▶ **Document segment**:

I started a project of mine with a SparkFun ESP8266 WiFi shield.  After several frustrating weeks caused by a variety of issues, but mostly a bad U.fl connector (external antennas were unreliable), I gave up on that one, and decided to build my own, because I can.

This is what I came up with - cheap (under $10), effective, and so far, quite reliable!

Read on for the construction details, costs, and a lot of suggestions on working with the ESP02 wireless modules.

The ESP02

Like anything else coming out of China at low prices, there are half a dozen things under the same name.  I’ve found several different ESP02 pinouts depending on the exact module, and they don’t even all bring the same pins out - mine brings CH_PD out to the edge, but some others don’t (some of the red ones have GPIO15 run out instead of CH_PD).

About the only common thing I can find between all the ESP02 modules is that they have 4 pins on each side, a U.fl connector, and an ESP8266 jammed somewhere on the board.  There are otherwise some significant differences between modules sharing the same name.  So make sure yours has the pins you want, and double check the pinout for your module!  I think the blue ones are all the same and the red ones are vary, but seriously, double check.  There are quite a few variants out there.

Why am I using this particular module (the blue ESP02)?  I need both an external antenna port (for remote nodes) and the ability to control the power state.  Internal antennas are nice, but won’t work for the ranges I’m hoping to play with - I may need panel antennas for some of my nodes.

▶ **Data extract**:
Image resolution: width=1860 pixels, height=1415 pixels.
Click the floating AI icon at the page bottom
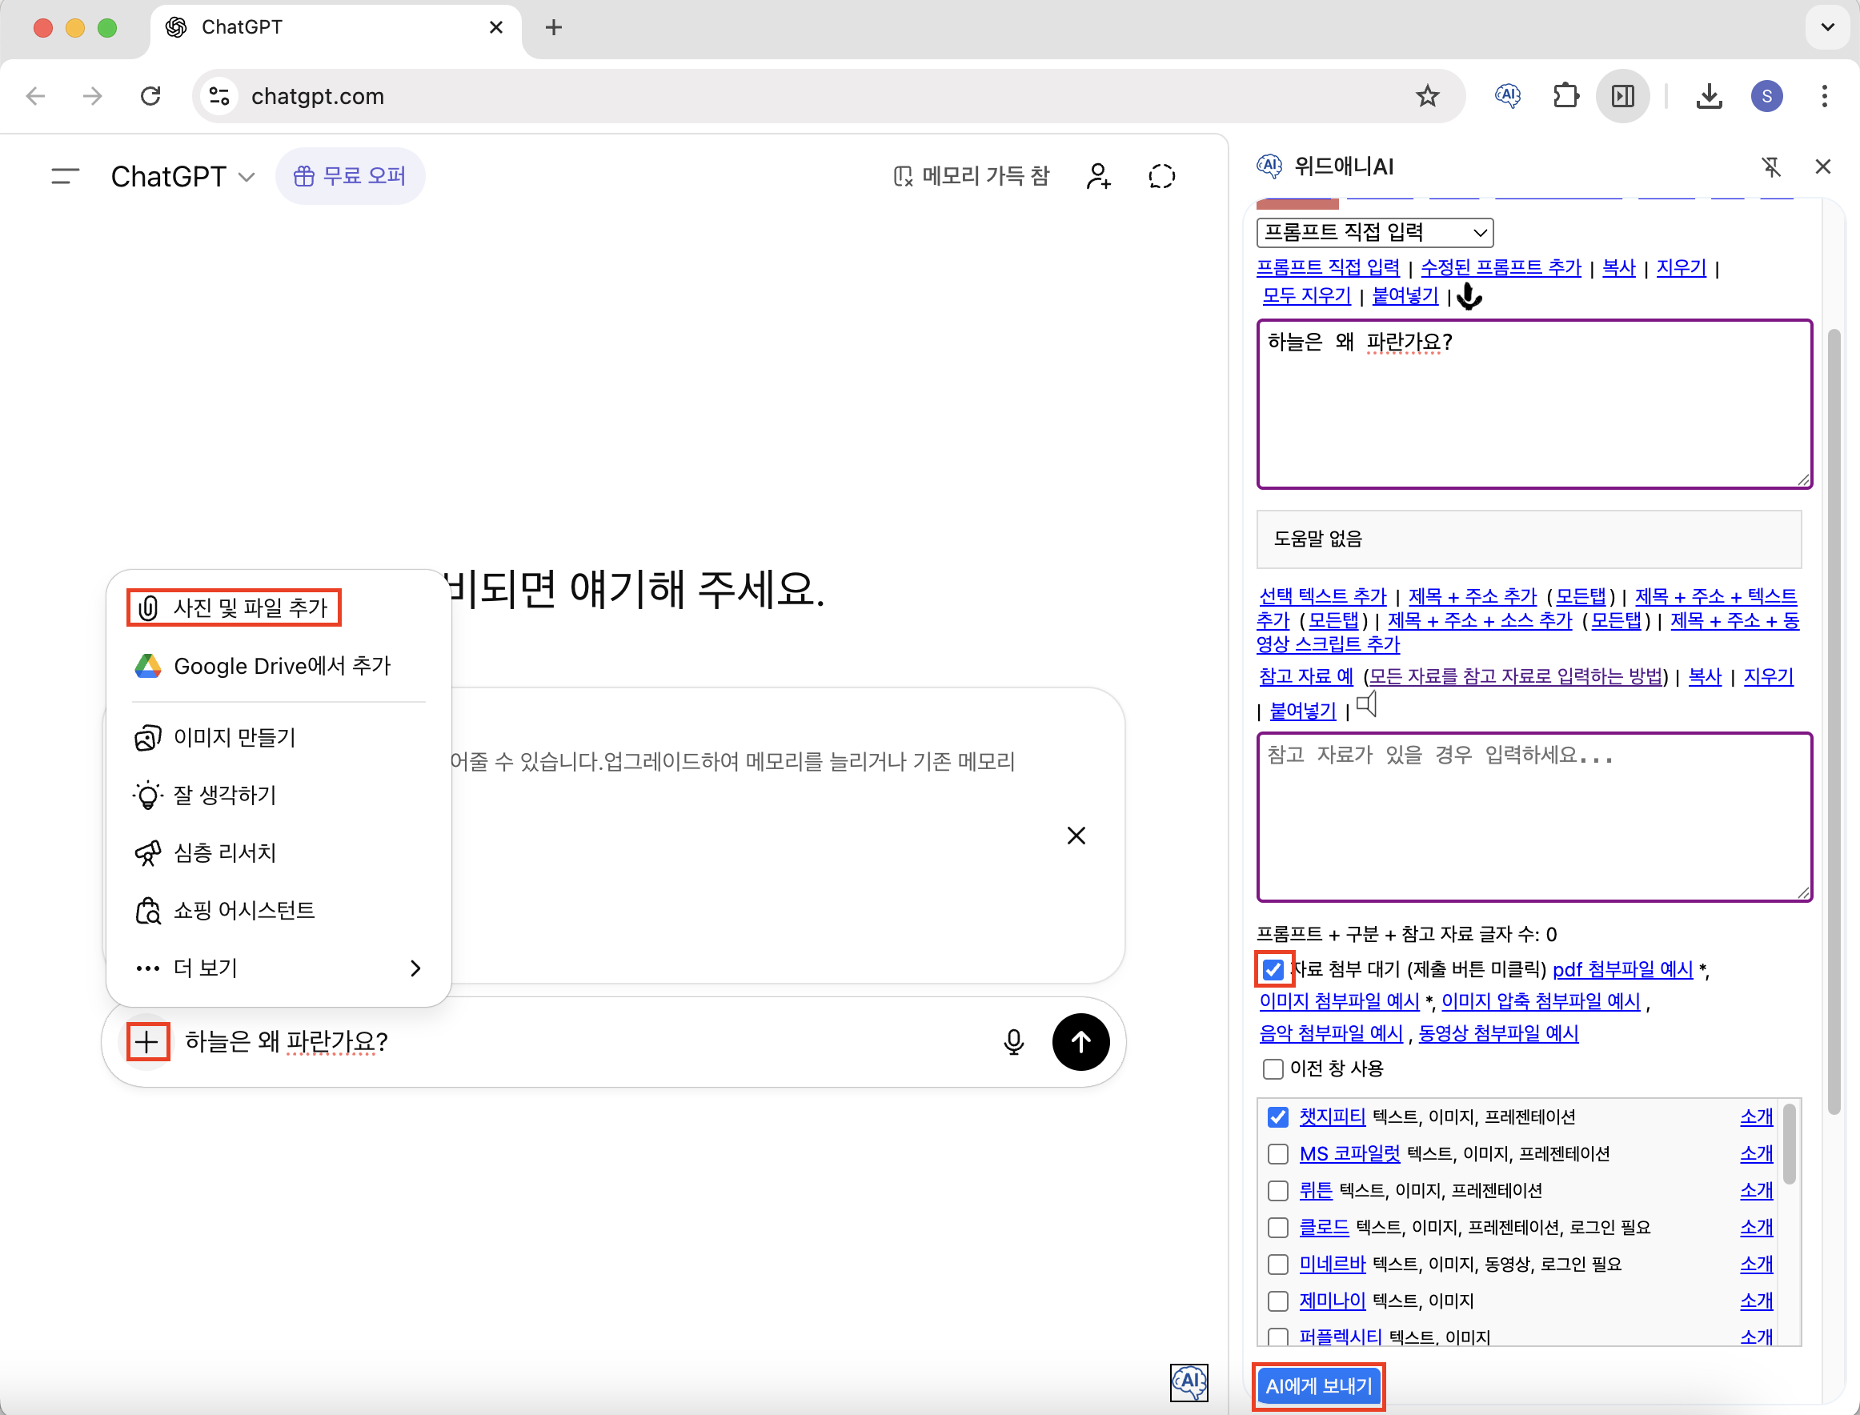[1189, 1381]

▶ **Problems to work on**:
(a) In the ESP02 shield article, which two features made the author choose the blue ESP02 module?
(b) Continue the ESP02 shield article from the point where it stops.

▶ **Replies**:
(a) An external antenna port and the ability to control the power state.

(b)
This is the pinout for mine (and almost certainly not yours).  I’m not using GPIO0 or GPIO2, but it has the all-important (to me) CH_PD pin brought out.

CH_PD is the powerdown pin.  Bring it high (~3.3V), the chip powers on.  Drag it low (~0V), and the unit powers off.  Since I’m putting this into a solar powered box that lives in my lawn or garden, low power modes are really important.  There’s no point in keeping a 50mW radio powered up 100% of the time if I’m using it once an hour.  More importantly, I don’t have the power budget for that in the winter.

Attaching Headers to the ESP02

The ESP02 form factor has 4 pins on each side with a standard 2.54mm spacing (or, for something that makes radically more sense, 0.1” spacing).  I’ve got a bunch of breakaway headers that are just perfect for something like this.

Breadboards are useful for many things, including holding headers in place while soldering.  Really, just find a method that works.  You can do it freehand if you want as well, since as soon as the first pin is secure, the pins on that side aren’t going anywhere.

It’s not the prettiest job I’ve ever done, and it’s still wet with flux, but it’s good to go.  One of these days I’ll find a flux pen that I can control…

Testing and Power Analysis

Before I actually go about putting this onto something permanent, it would be useful to test it, right?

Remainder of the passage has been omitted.